MY LONGTIME FRIEND Joe LaCava obviously had better things to do over the holiday than test the threshold of his rain gear. Since getting to know LaCava in the mid-1990s while he was solidifying his reputation as one of the game’s best caddies under Fred Couples, I’ve always been impressed with his abundance of instinctive intelligence. He’s smart in a very simple kind of way.

Two years have passed since LaCava left Couples to work for Dustin Johnson, a relationship that lasted for five months before he was hired by Tiger Woods. In October 2011, many people thought LaCava was making a huge mistake by leaving Johnson, who had won three times in 18 months and appeared to be evolving into one of the world’s top players.

Woods was still struggling from the repercussions of post-hydrant syndrome. With each start that summer, he looked less and less like the player he’d once been, but to me, LaCava’s decision to accept Tiger’s offer fell somewhere between a calculated risk and a no-brainer.

Even at 75 or 80 percent of the level he’d reached in his prime, Woods was and is a better player than Johnson. A much better putter, a far more tenacious competitor and clearly more durable under Sunday pressure. I said it repeatedly on my live chats during the 2011 FedEx Cup playoffs: LaCava would be nuts not to go work for Woods, and the caddie I know doesn’t have a single pistachio in his mental makeup.

As usual, LaCava made the smart move. Tiger’s high ceiling isn’t the only reason Joe did the right thing, however. More on Johnson in a bit.

NOT TO BRAG or anything, but I did pick Boo Weekley in the Fantasy Challenge this past week. I indulge in this brief moment of self-glorification not because I’m very good at picking winners, which I am not, but because Weekley and Colonial make perfect sense. If a PGA Tour venue requires you to drive it straight and hit lots of precise iron shots into tiny greens, Boo is a can-do.

You know where else Weekley might emerge as a serious factor? Merion GC, site of the upcoming U.S. Open. Don’t listen to me, though. I’m pretty awful at predicting the future.

TWO MEMBERS OF last fall’s U.S. Ryder Cup team failed to hold 54-hole leads in Texas. Keegan Bradley at the Byron Nelson, then Matt Kuchar at Colonial, and though each guy led by only a stroke going into Sunday, there is an element to their demises that relates to my take on Johnson.

Three of his seven Tour victories have come in 54-hole events, a freakish trend even when you consider that Johnson has come up short on Sunday three times at major championships. Now it’s not Johnson’s fault that the weather was lousy at Kapalua, The Barclays and Pebble Beach – you don’t give back a quarter of the winner’s check because there never was a final round.

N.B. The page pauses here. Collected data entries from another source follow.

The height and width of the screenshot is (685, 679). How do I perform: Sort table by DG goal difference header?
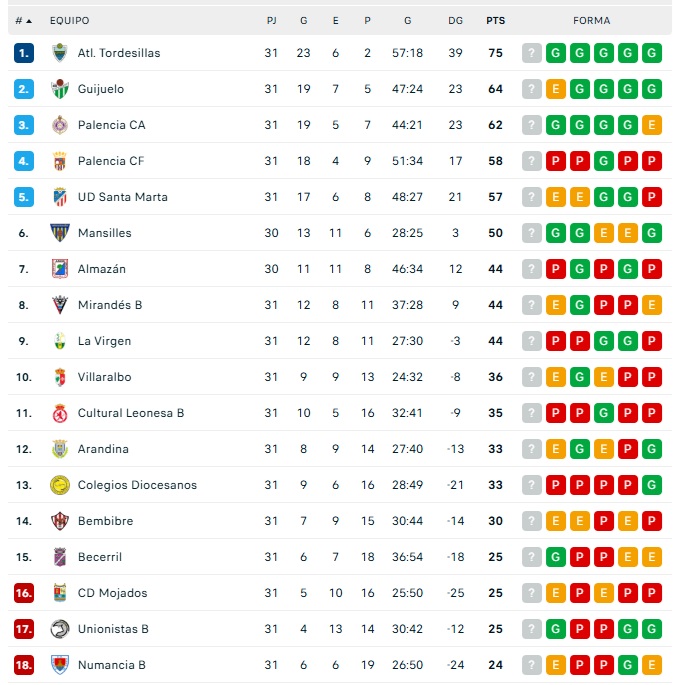pos(456,20)
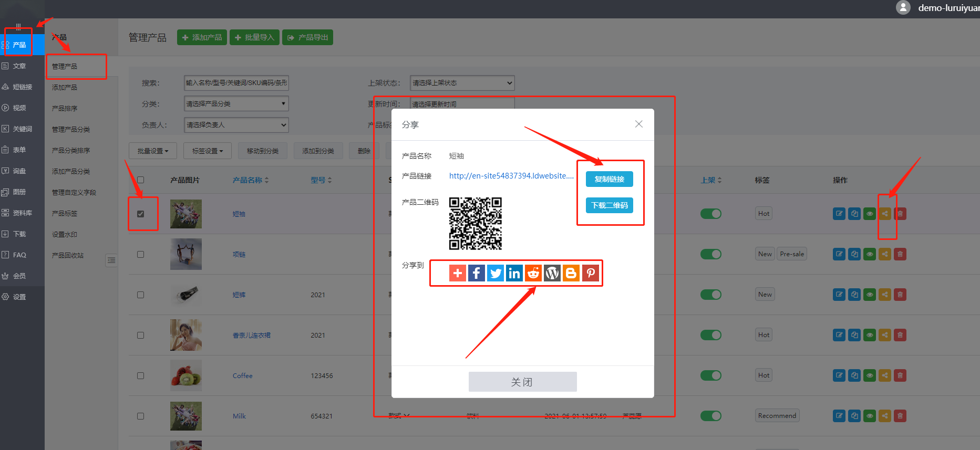Share via the Reddit icon
Screen dimensions: 980x450
pos(533,273)
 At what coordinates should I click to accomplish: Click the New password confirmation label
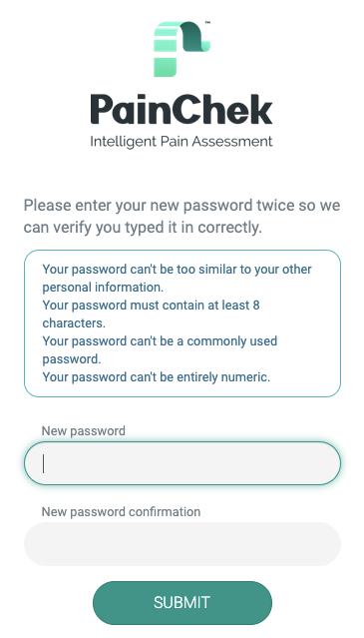coord(121,511)
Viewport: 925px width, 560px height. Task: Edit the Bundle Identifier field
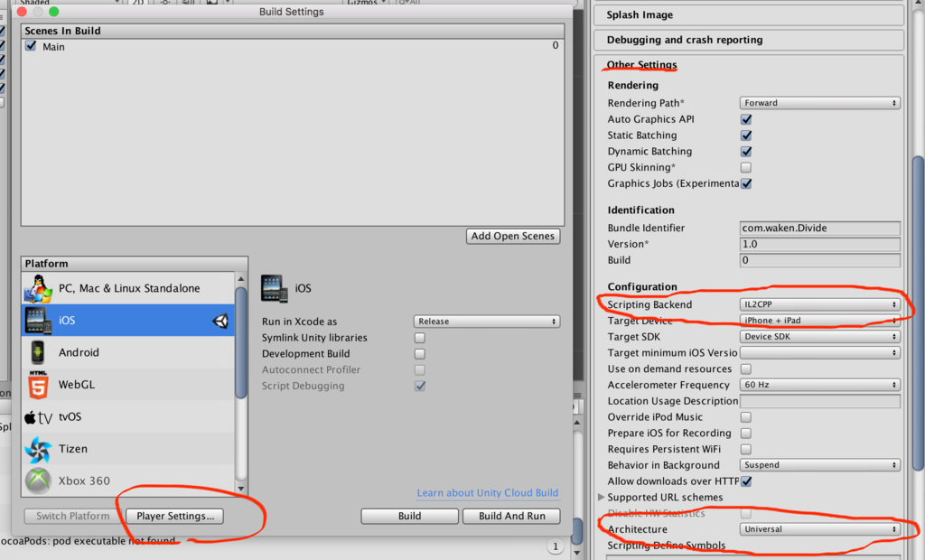(x=819, y=228)
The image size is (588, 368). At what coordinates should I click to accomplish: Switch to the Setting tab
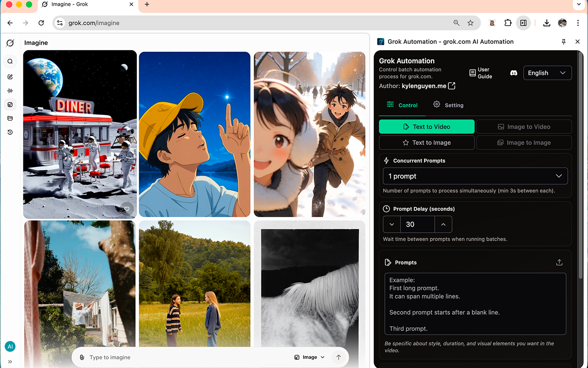448,105
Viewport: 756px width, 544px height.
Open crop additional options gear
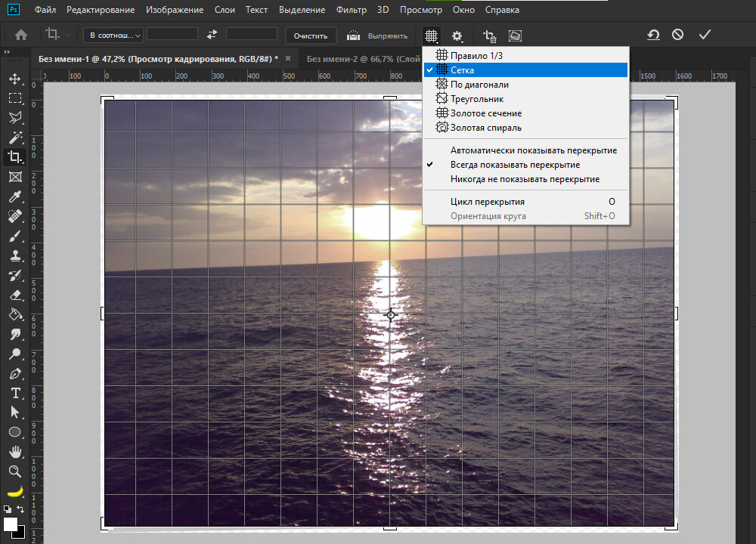click(x=457, y=36)
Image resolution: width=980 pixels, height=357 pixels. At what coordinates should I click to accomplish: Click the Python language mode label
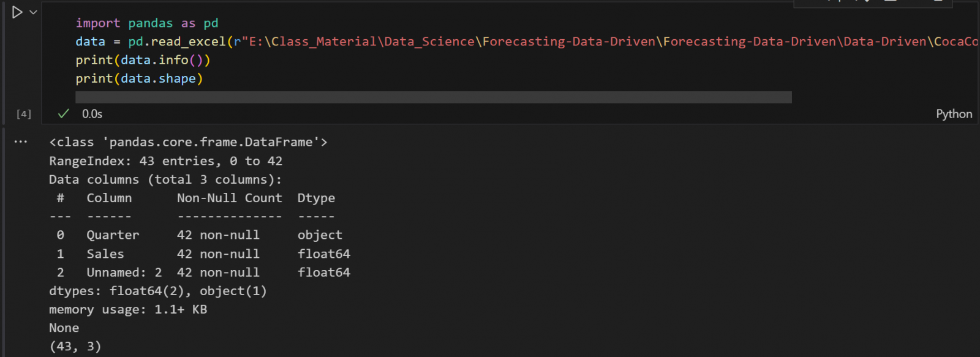pos(954,114)
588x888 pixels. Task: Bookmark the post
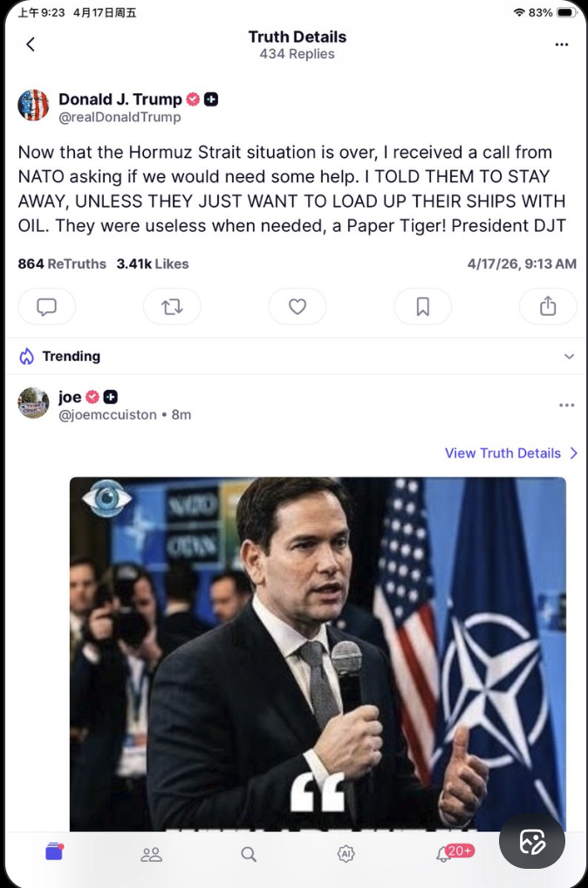click(423, 306)
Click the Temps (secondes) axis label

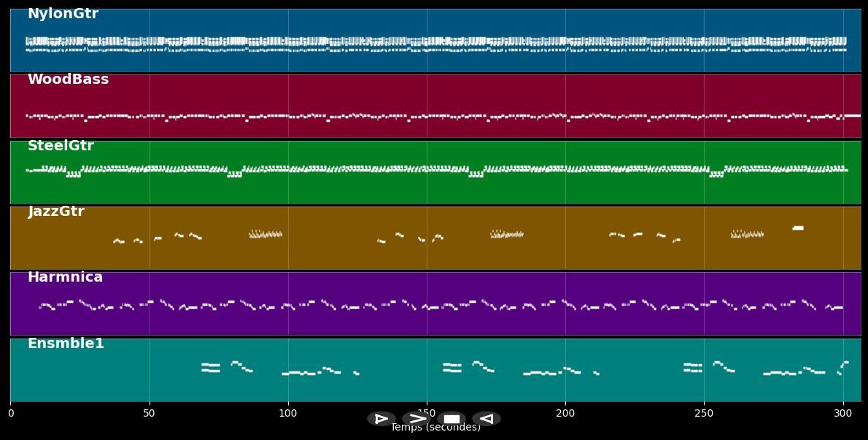click(x=435, y=427)
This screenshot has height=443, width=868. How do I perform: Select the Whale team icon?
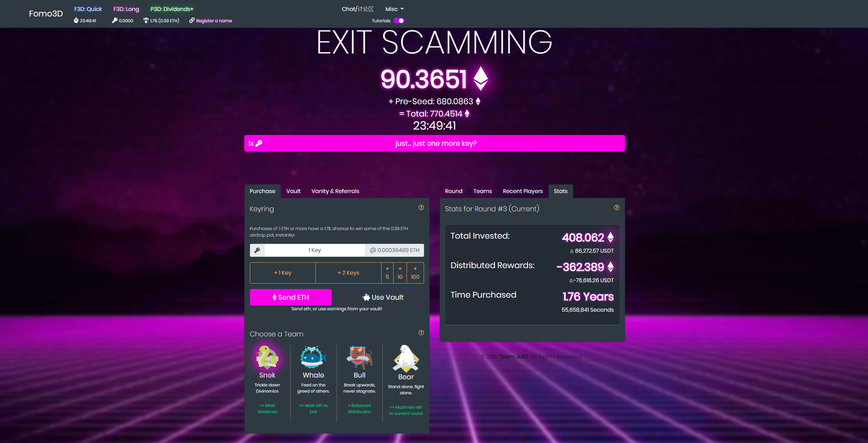tap(313, 357)
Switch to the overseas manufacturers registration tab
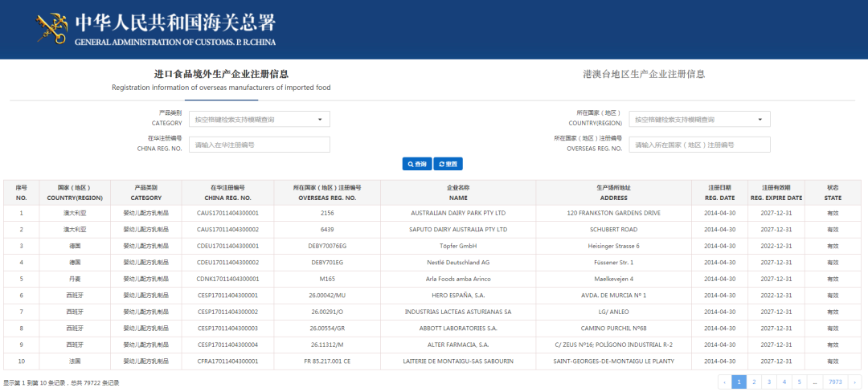 point(221,80)
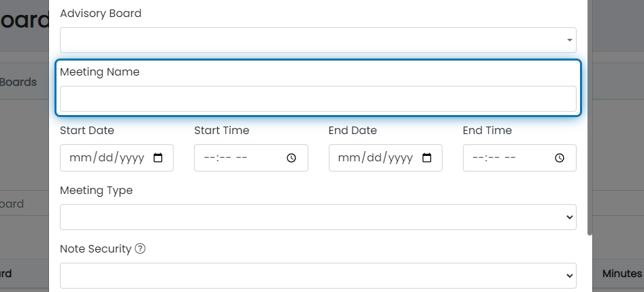Click the End Date calendar icon
This screenshot has height=292, width=644.
point(427,158)
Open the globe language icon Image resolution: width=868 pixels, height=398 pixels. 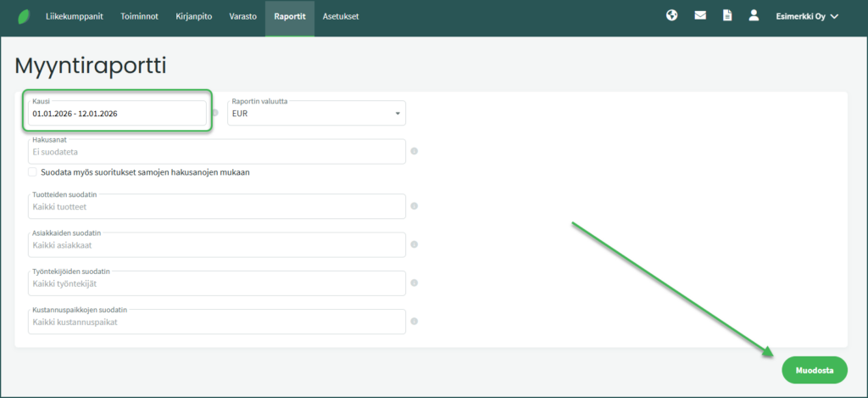pos(672,15)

About half of all 54-hole leaders go on to win the event. Would Johnson have finished first in all three of those tournaments if they hadn’t been shortened by weather? Perhaps, but we’re talking about a very talented player who suffered through an unsightly meltdown at the 2010 U.S. Open, a guy who missed a spot in the playoff at the PGA Championship two months later because he didn’t know a local rule posted all over the locker room, a guy who shanked an iron out of bounds with the game on the line at the 2011 British Open.

History doesn’t lie, regardless of whether it tells the entire story. Some people out there think Johnson could become a dominant player, but I’m not one of them. I think he lacks the focus and passion to become a big, big deal, and nothing in his personal life will lead me to feel any differently about him anytime soon.

I don’t understand how anyone that big and strong can continue to struggle with injuries. I don’t understand the wild inconsistencies in his putting statistics over the course of his career, and I definitely don’t understand how a kid who grew up in Myrtle Beach can be so lousy in a bunker.

Without question, Johnson has immense physical gifts. It explains why he can be so slipshod in several aspects of the game and still collect $4 million a year in earnings. If LaCava had stayed with him, Johnson might be further along in his career than he is now, but that is something of a moot point at this juncture.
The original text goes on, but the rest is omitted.